Most of the real-world problems in machine learning are rather challenging and there is no easy step-by-step method how to get a good model. There surely are lots of recipes and heuristics, but not all of them can be applied for every problem. Therefore, reproducible results are extremely import to analyze the importance of hyper-parameters and weight initializations.
In the previous post, we talked about the sampling of labels when they are not balanced in the data set. As we demonstrated this is very important, because otherwise the model will treat everything like “Joe Sixpack”. To analyze the impact of different sampling strategies, we want to keep everything else fixed, which means we initialize all random seeds to constant numbers. This way, all generated values are exactly the same and only the method for the sampling is different. The same procedure can be used to analyze hyper-parameters, like the momentum value, or a drop-out rate, or the number of hidden units.

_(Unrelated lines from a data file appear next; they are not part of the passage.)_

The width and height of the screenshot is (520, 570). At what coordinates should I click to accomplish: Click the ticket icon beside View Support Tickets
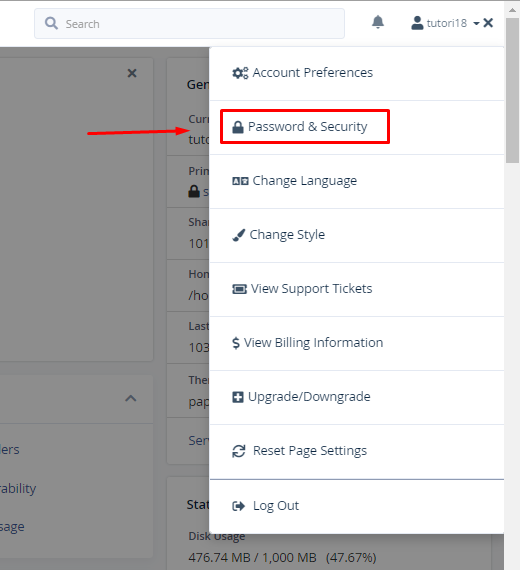(x=239, y=289)
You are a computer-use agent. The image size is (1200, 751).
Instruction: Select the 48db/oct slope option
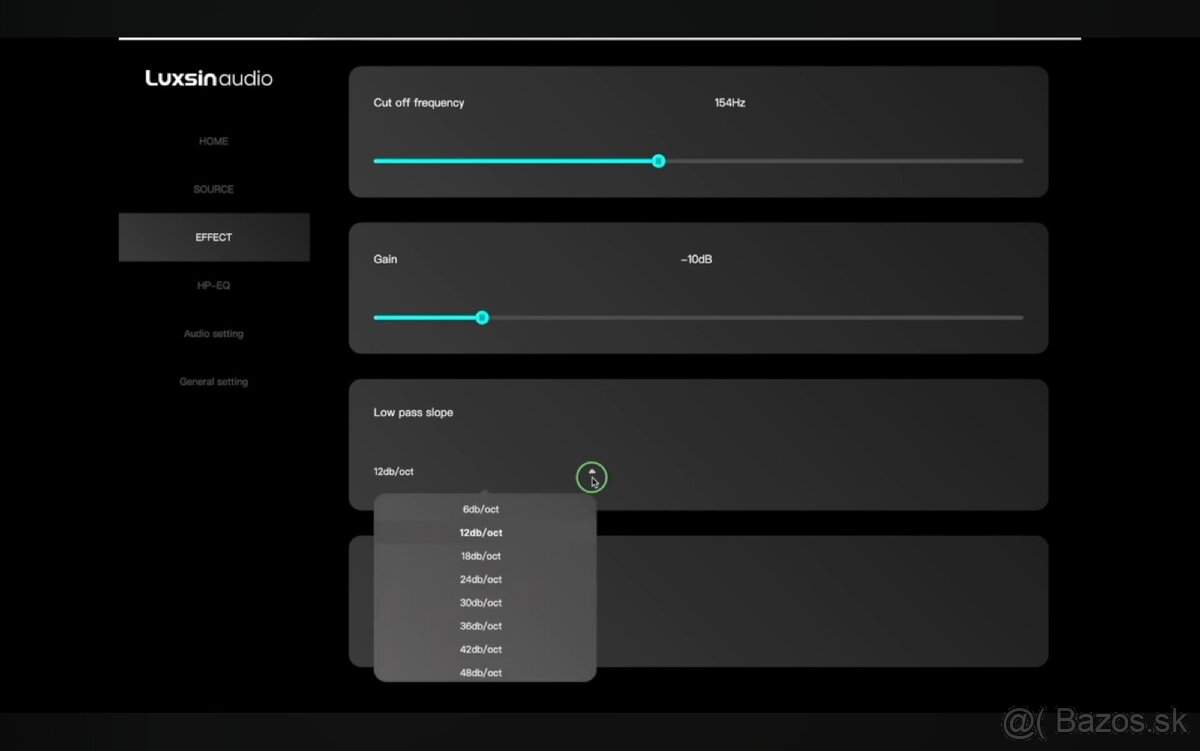(x=481, y=673)
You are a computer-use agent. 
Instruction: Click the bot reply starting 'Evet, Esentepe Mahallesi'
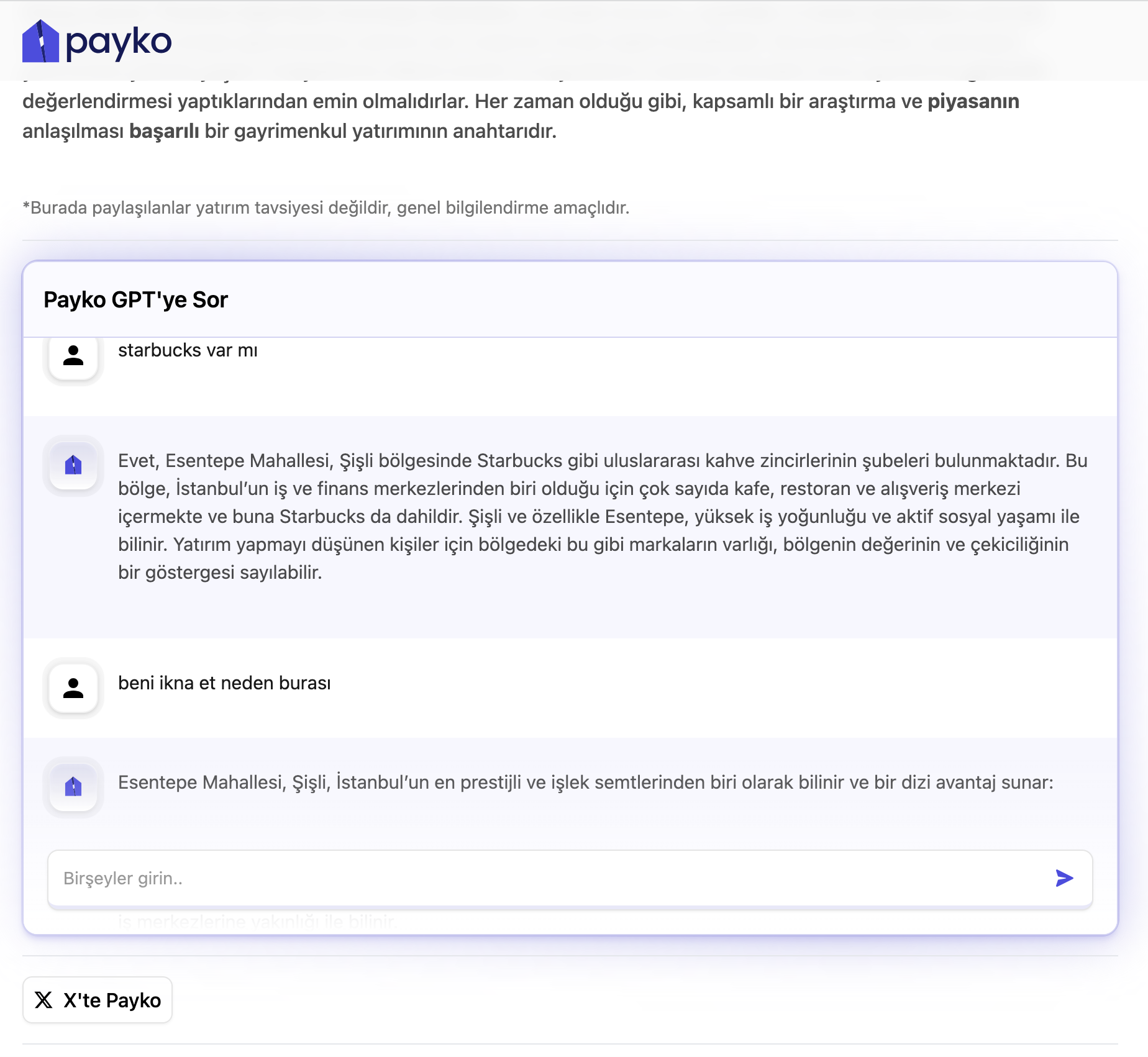pyautogui.click(x=601, y=516)
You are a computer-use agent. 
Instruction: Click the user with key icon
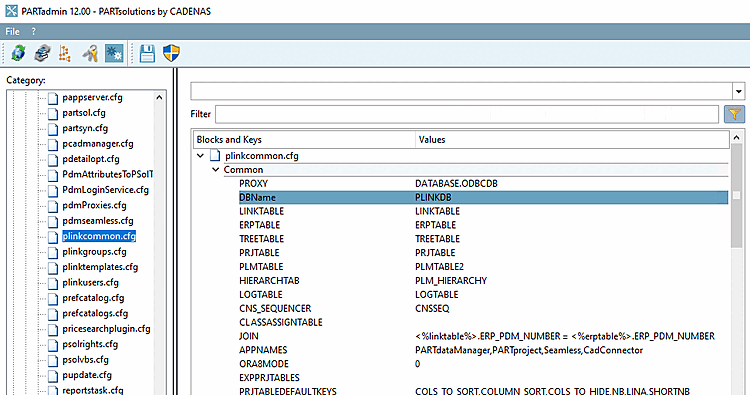(x=90, y=53)
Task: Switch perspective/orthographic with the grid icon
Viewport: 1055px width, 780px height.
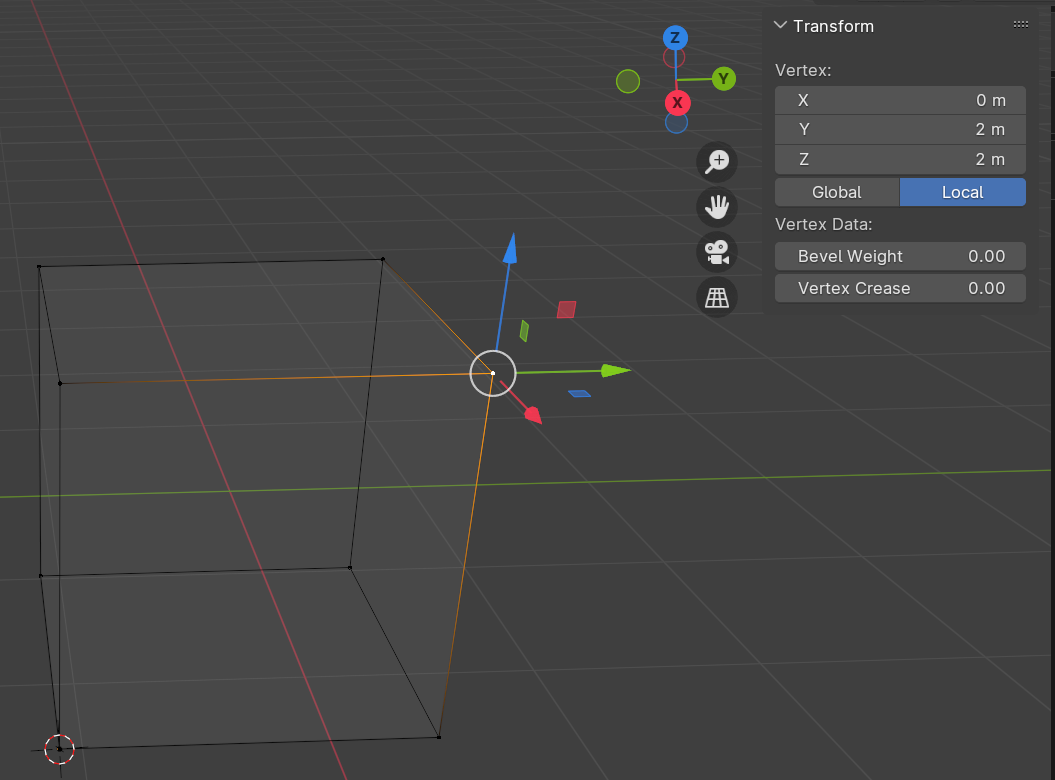Action: (717, 297)
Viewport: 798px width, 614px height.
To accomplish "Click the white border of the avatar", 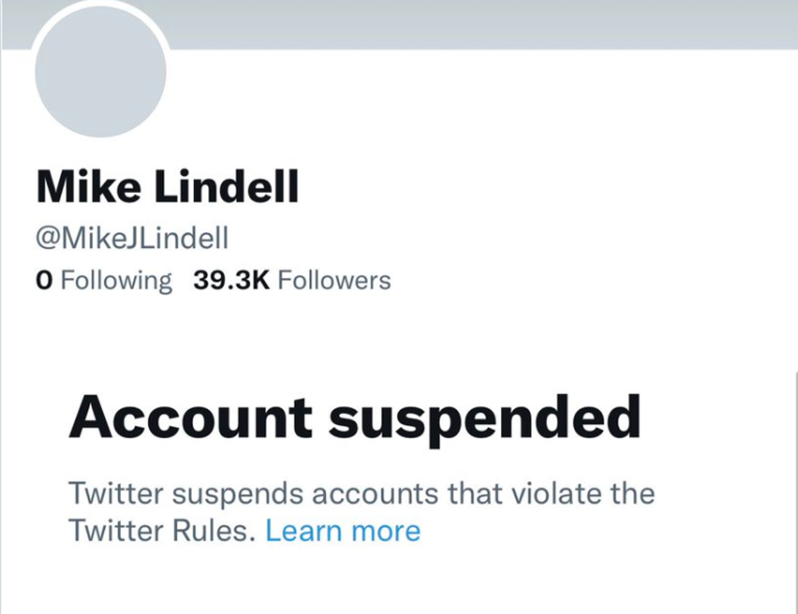I will click(100, 5).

With this approach, we start with a very simple model and tune-it until we are satisfied with the results. Then, we introduce a new feature for which the hyper-parameters are tuned the same way and so forth. At the end, we have a full-fledged model with a set of hyper-parameters that are reasonable. No doubt that this approach is time consuming and won’t work for some big models, but in our case, it worked pretty good.
Let’s close the post with an example. The model consists of 1,000 visible nodes, 100 hidden nodes (ReLU) and 10 output nodes (Softmax). The data consists of 25K examples that are movies with TF-IDF-like features. The 10 outputs are genres like adventure/crime/western/scifi. Now, we want to replace the ReLU nodes with Leaky ReLUs, to see, if the model improves. When all weights are initialized exactly the same way, the only difference is the type of neuron. In our case, the final loss of the ReLU network was 2017.12, while the LReLU network converged to 2016.85. The error rate of both were the same: 76.32%. Thus, we can say that the new neuron type does not lead to any noticeable change of the performance for this particular split of the data (train/test).

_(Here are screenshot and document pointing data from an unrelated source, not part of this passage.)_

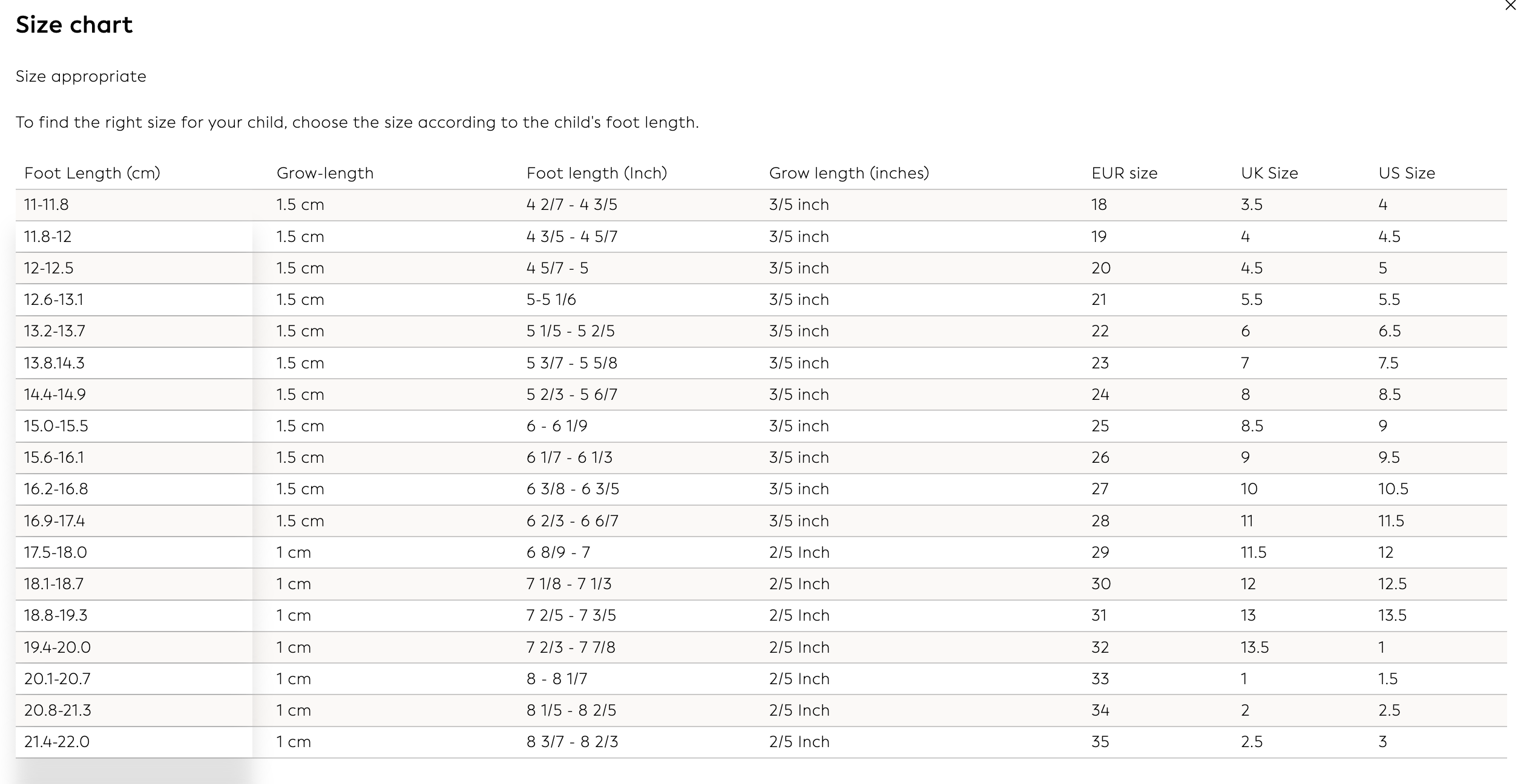This screenshot has width=1518, height=784.
Task: Select the EUR size 35 cell
Action: click(1100, 742)
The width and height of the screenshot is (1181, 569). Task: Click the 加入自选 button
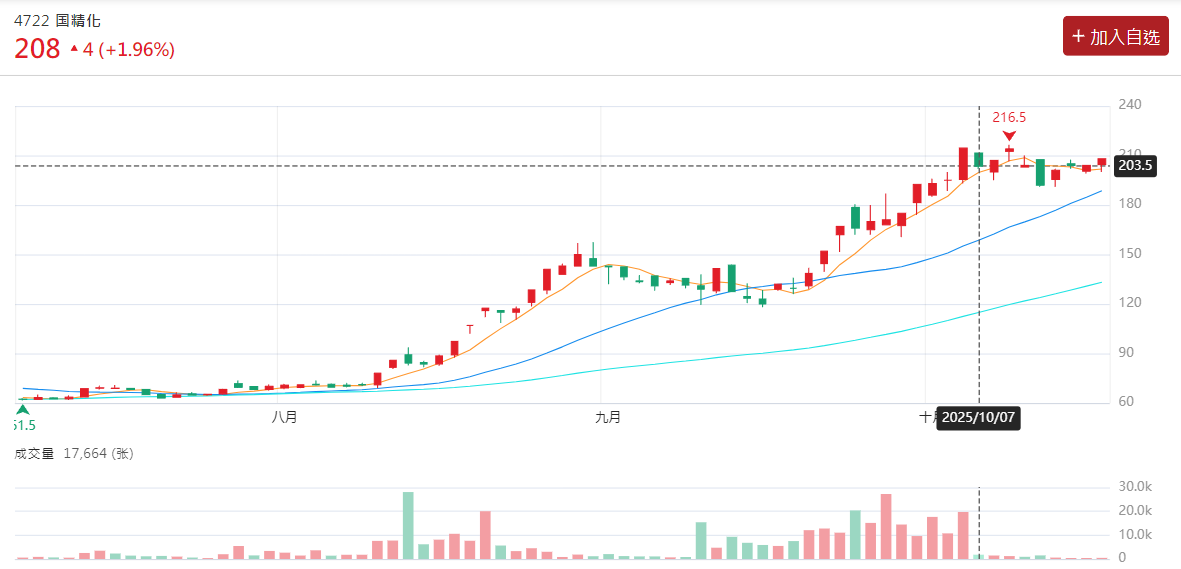[1115, 37]
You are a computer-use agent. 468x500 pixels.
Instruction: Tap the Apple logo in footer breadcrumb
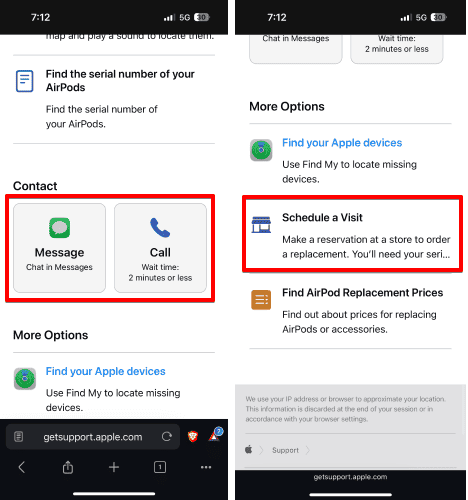pos(249,450)
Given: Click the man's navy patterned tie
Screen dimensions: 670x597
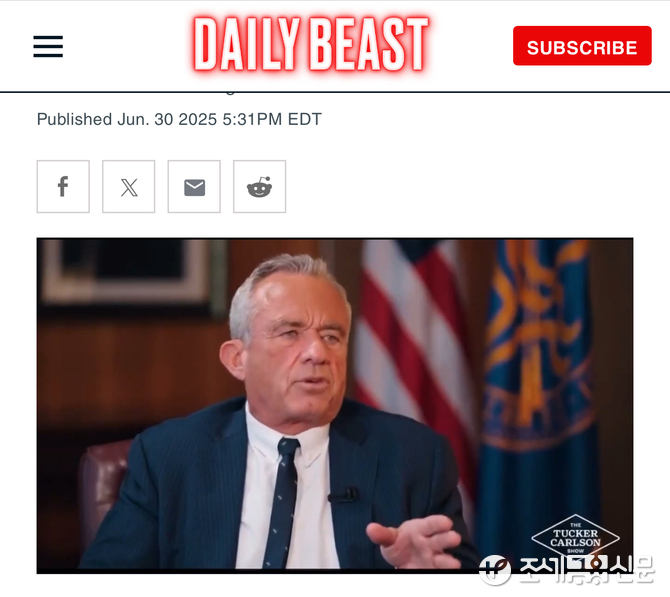Looking at the screenshot, I should 283,502.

Bottom line. The number of hyper-parameters in a large network can be huge, especially for custom architectures and non-standard types of neurons. When time is no problem, hyper-parameter search is very useful, because with wrong hyper-parameters the network will not “get off the ground” which can be very disappointing. Plus, in case of a single adjustment of the model, the results should be always comparable.

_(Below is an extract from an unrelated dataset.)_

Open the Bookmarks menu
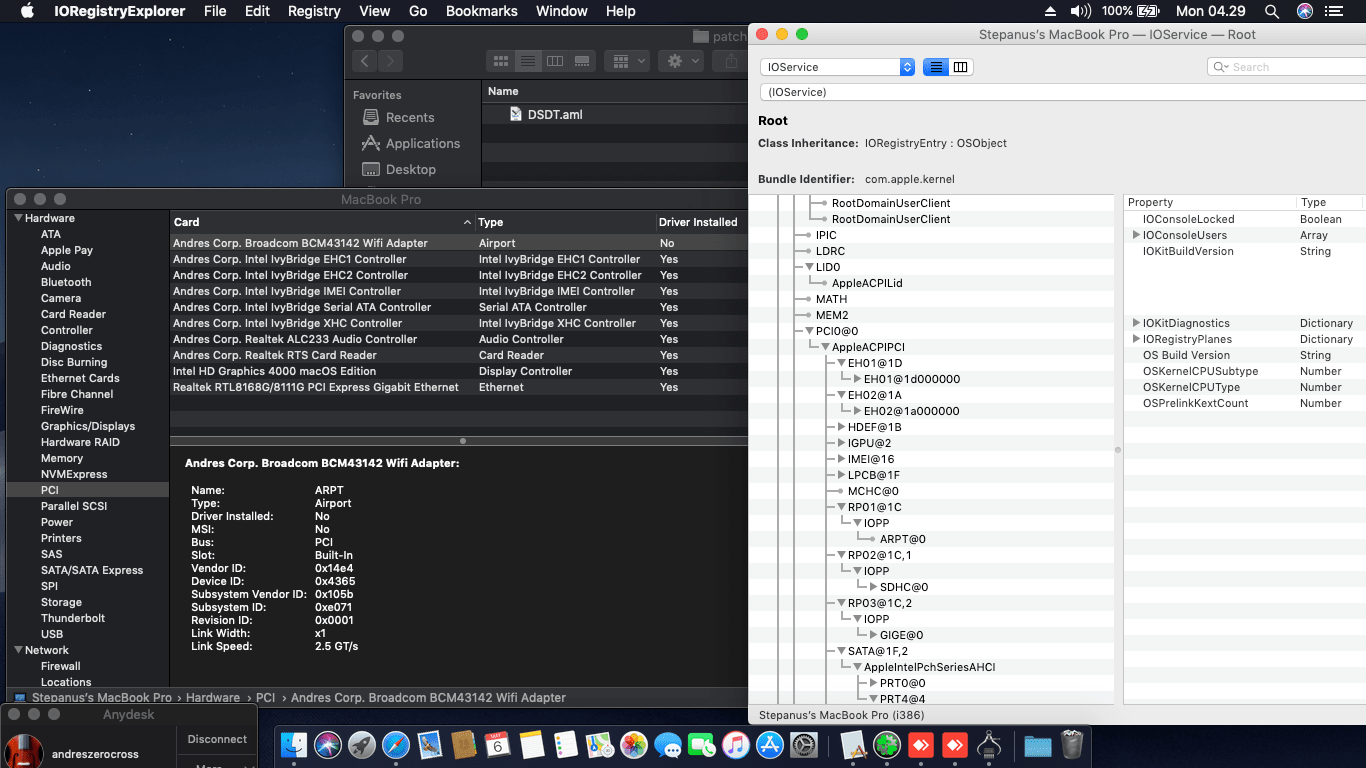Image resolution: width=1366 pixels, height=768 pixels. (481, 11)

It cannot be stressed enough that even good recipes like “start with a learning rate of 0.01 and initialize all weights with a normal distribution with std=0.02 and use momentum” sometimes fail because of the input data and then, it is often a real pain to adjust the weights for each layer until the network starts to learn something. The “orthogonal initialization” of the weights helped a lot to avoid the black magic to find the proper weights, but even this method does not always lead to a success.
Second bottom line. For standard models and data, a lot of existing recipes work very well and lead to useful models, but in case of very specific problems and/or data, a lot of low-level knowledge is often required to train a good model and even with the knowledge the process of finding good hyper-parameters can be slow.